Выбрать главу

19 мая 1969 года его арестовали последний раз, в январе 1970 года осудили на три года и отправили в Кемеровский лагерь общего режима.

В лагере, выкраивая редкие свободные минуты, Илья Габай писал последнюю свою поэму «Выбранные места», где в форме воображаемой переписки с друзьями заново осмысливал основные мотивы своей жизни и творчества. Реальных примет каторжного быта в этих стихах практически нет. Илья и в письмах из лагеря был поразительно сдержан, и объяснялось это не просто всегдашней оглядкой на цензуру. Это была душевная собранность, не допускающая жалоб, перекладывания на других своих тягот. Лишь изредка, намеком прорывалось: «Есть, дорогой мой, и некоторые поводы для житейских огорчений – но в предвидении нового, не високосного года это все побоку» (20.12.1970). «…Я в последние дни в совершенной подавленности. На это есть причины – юмористические, когда все это станет воспоминанием о прошлом, но очень существенные, совершенно выбивающие из колеи – меня с моими нервишками и нестойкостью особенно» (21.1.1971). Да и вернувшись потом, рассказывал о пережитом предельно сдержанно, и лишь намеками проступали иногда страшные эпизоды блатных расправ, лагерных унижений и невзгод.

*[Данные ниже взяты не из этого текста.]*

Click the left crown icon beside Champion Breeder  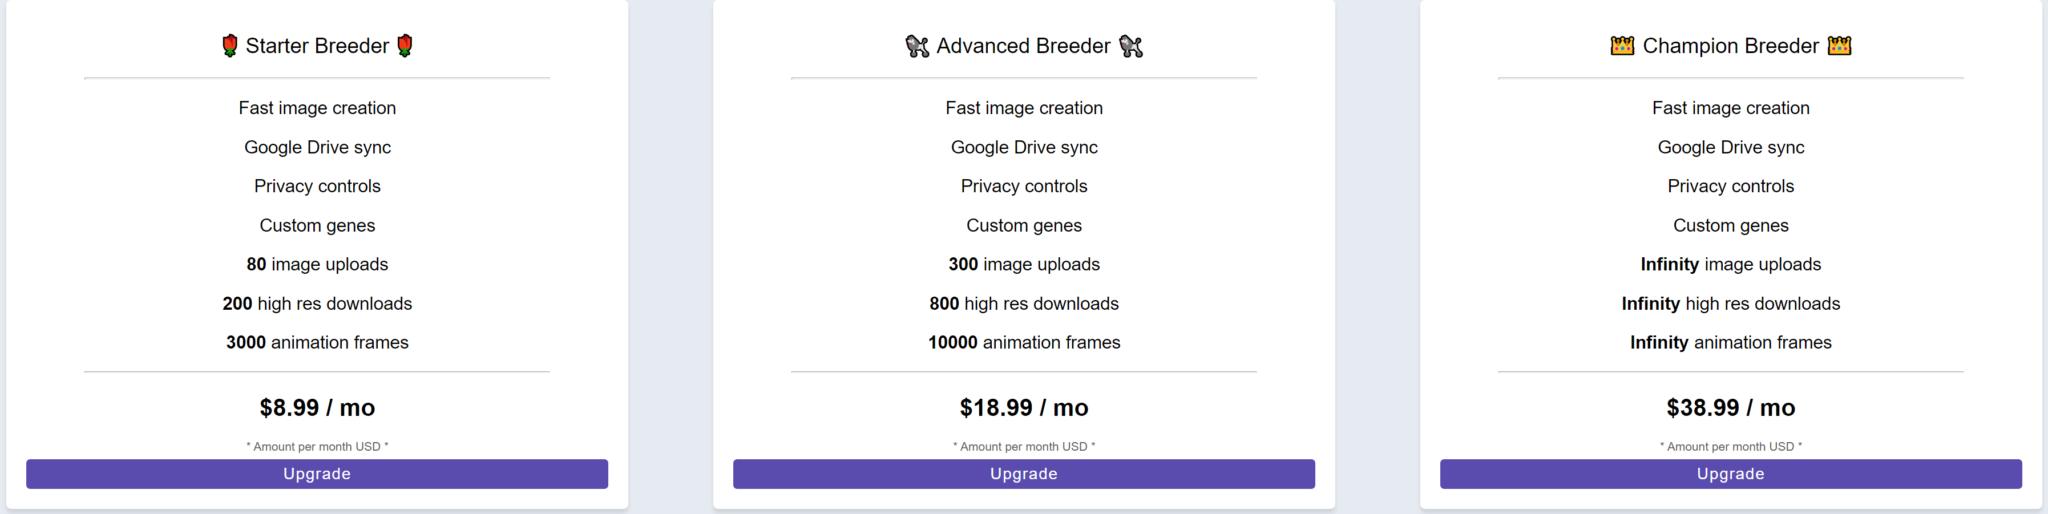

Можно только вообразить, как он при тогдашних нервах считал эти дни и что значило для него, когда за два месяца до конца, в марте, его перевели в Москву для дачи показаний по новому делу. Это был рассчитанный ход изощренных тюремных психологов.

Для Габая начался новый тур допросов, давления и угроз. Угрозы касались теперь не только его, но его близких и друзей; ему заявили, что многие из них уже арестованы, требовали показаний на них. Делалось как будто все, чтобы выбить из него формальное раскаяние и отречение. Добиться удалось гораздо меньшего: обязательства воздерживаться впредь от общественной активности. С тем его пока и выпустили.

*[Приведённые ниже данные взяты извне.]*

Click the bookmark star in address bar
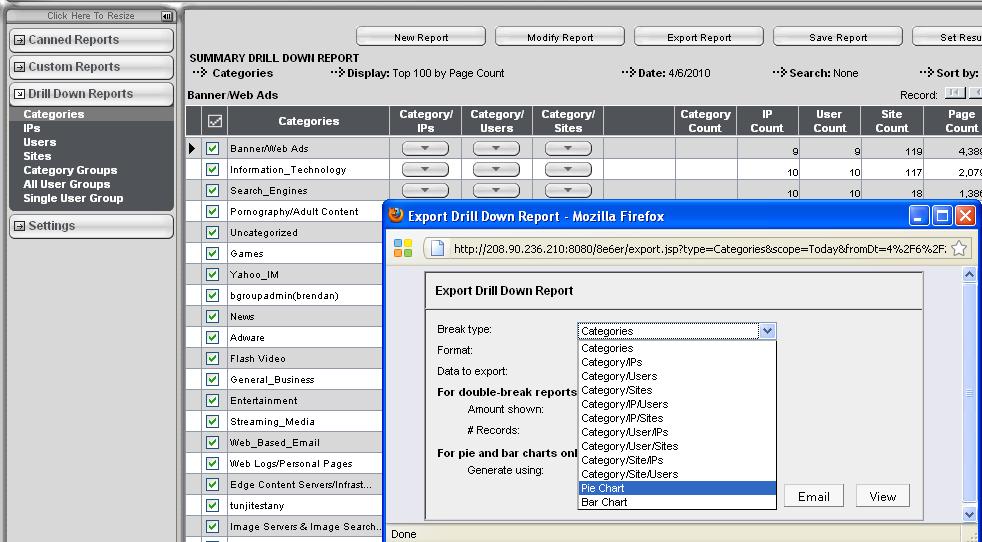tap(957, 249)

19 мая 1972 года мы с женой Ильи и Ю. Кимом всю ночь дежурили у Лефортовской тюрьмы: вдруг выпустили бы его сразу после полуночи, с началом новых суток. Ждали почти до полудня в нарастающей нервности: неужели не выпустят? – и не решались навести справки.

Оказалось, Илья в это время уже был дома. Его выпустили в восемь утра через дверь следственного корпуса. Может, умышленно постарались предотвратить встречу. Пришлось ему самому тащить домой тяжеленный рюкзак с книгами, которые накопились к концу лагерного срока. До нашего приезда он успел принять ванну, переодеться и встретил нас на удивление не изменившимся – даже волосы отросли за время следствия; только разве что более худой, чем обычно, какой-то миниатюрно-тонкий – но и это стало привычным через полчаса. А речь, шутки, интонации – до иллюзии те же, как будто вчера лишь расстались. В дверь звонили, намерение уберечь Илью в этот день от утомительных встреч сразу пошло насмарку – он сам был, казалось, в прекрасной форме, только ощущения немного притуплены, все воспринималось словно сквозь легкое головокружение.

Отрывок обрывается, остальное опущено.